I am using ADAM for performing gradient descent. I am having difficulty in setting the learning rate, $\beta_1$ and $\beta_2$. Along with gradient descent, I am projecting the paramters on $L_1$ ball such that the parameters are sparse. Currently, learning rate = 0.2, $\beta_1$ = 0.99 and $\beta_2$ = 0.999, I am getting below graph for convergence
When I change $\beta_1$ to 0.999, I get the below graph
I am not quite understanding how changes in learning rate, $\beta_1$ and $\beta_2$ affects the convergence, how can I make my convergence smoother. Also, when I am trying to make the parameters sparse, I get very slow convergence rate. How does making final solution sparse impact the convergence rate? Should I use other gradient descent methods?
Best Answer
$\beta_1$ and $\beta_2$ are are the forgetting parameters for the Adam optimizer.

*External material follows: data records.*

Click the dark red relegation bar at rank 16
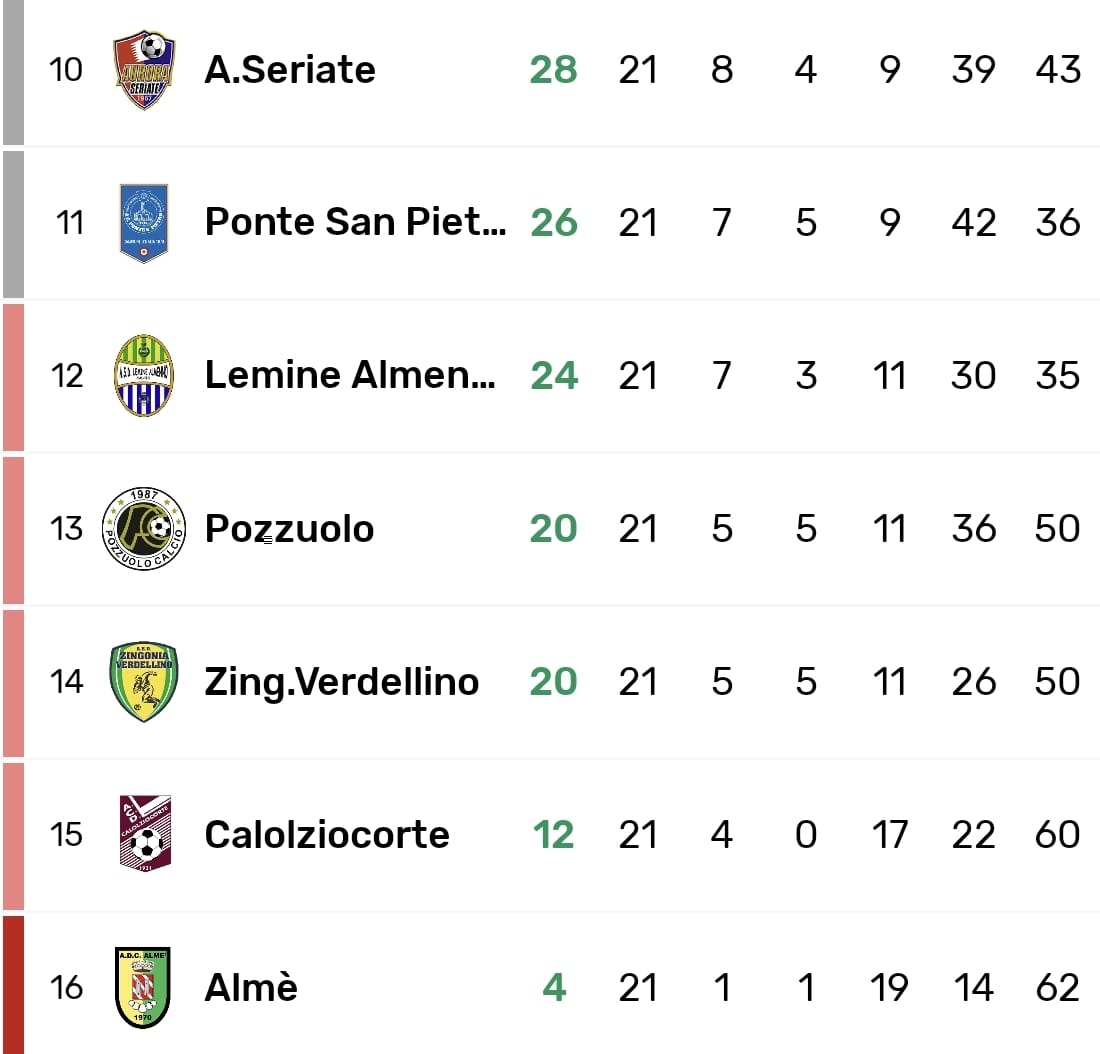1100x1054 pixels. [x=12, y=985]
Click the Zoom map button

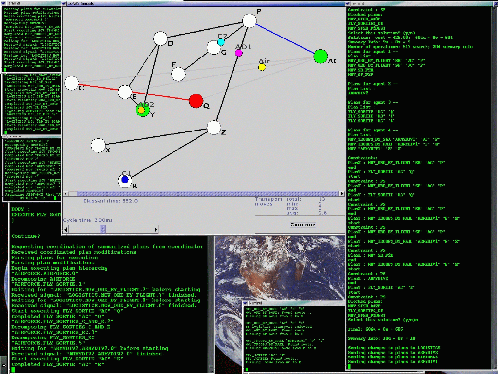click(x=303, y=225)
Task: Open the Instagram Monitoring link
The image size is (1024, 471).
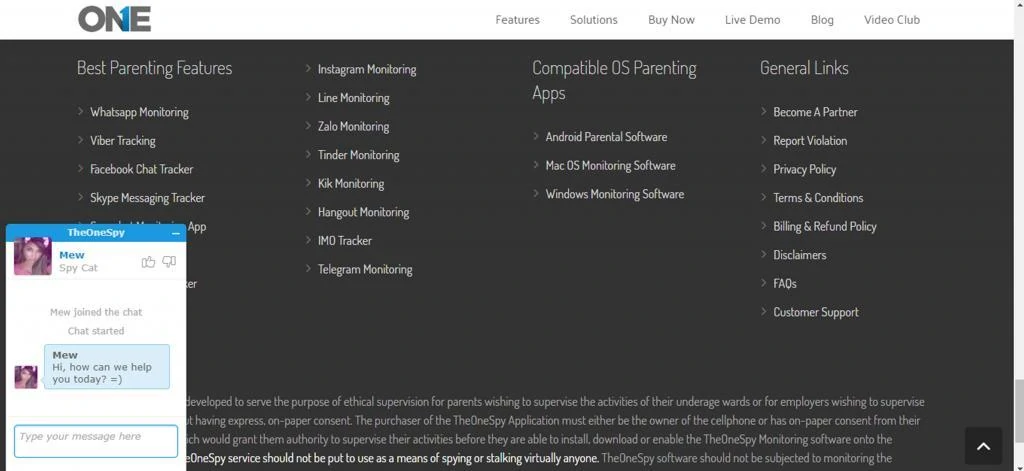Action: point(366,69)
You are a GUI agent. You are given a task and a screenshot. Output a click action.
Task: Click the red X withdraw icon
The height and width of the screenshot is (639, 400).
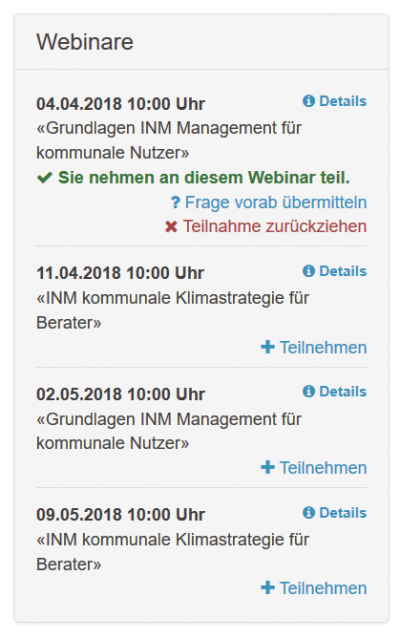[x=171, y=227]
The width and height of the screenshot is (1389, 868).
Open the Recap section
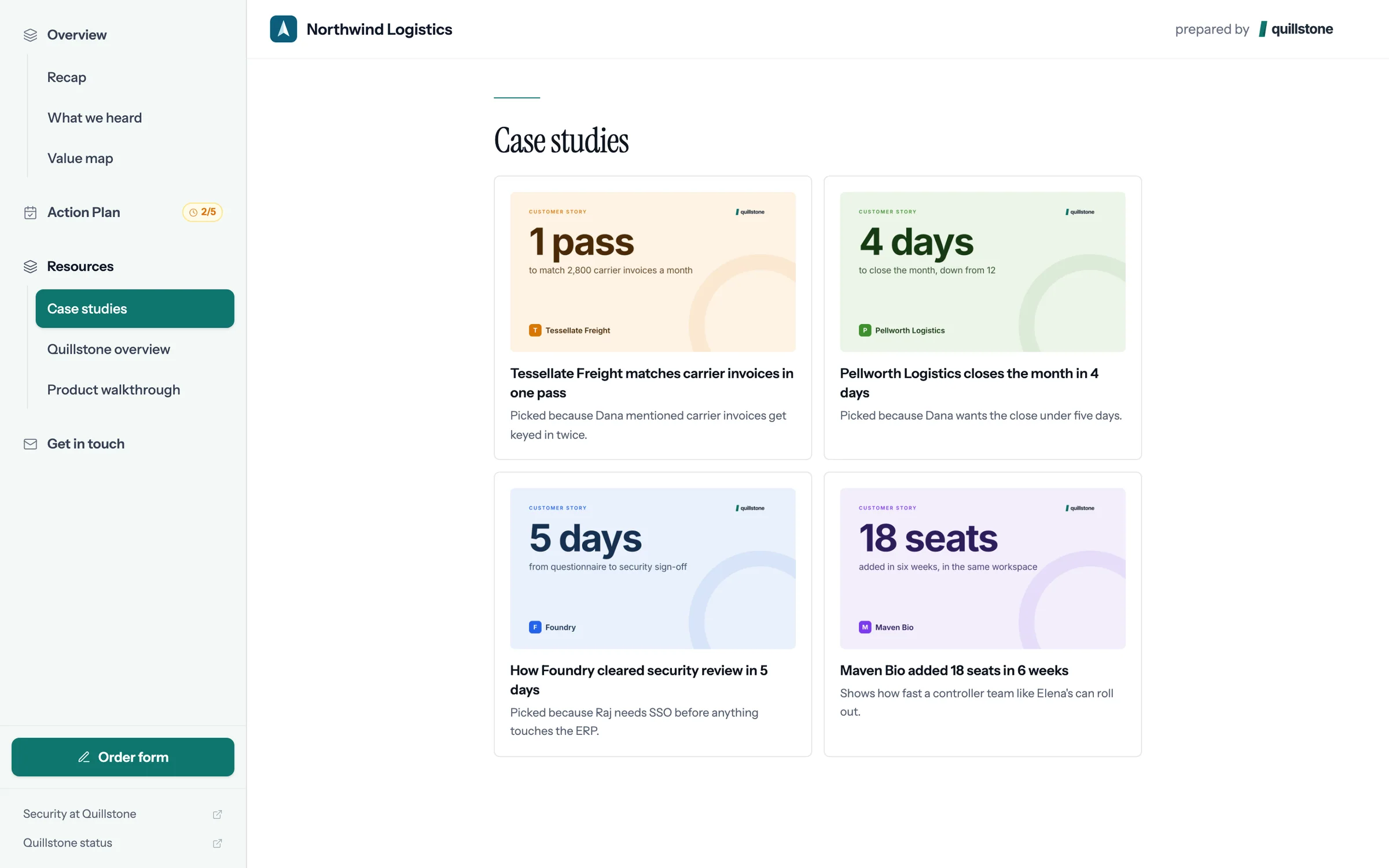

The lower the either one, the faster the running average is updated (and hence the faster previous gradients are forgotten). Increasing $\beta_1$ and $\beta_2$ would make the graph smoother (think running average over a longer period). Decreasing the learning rate should also make the graph smoother. The reason for the relative roughness of your graph is probably more due to the relatively high learning rate, rather than $\beta_1$ and $\beta_2$.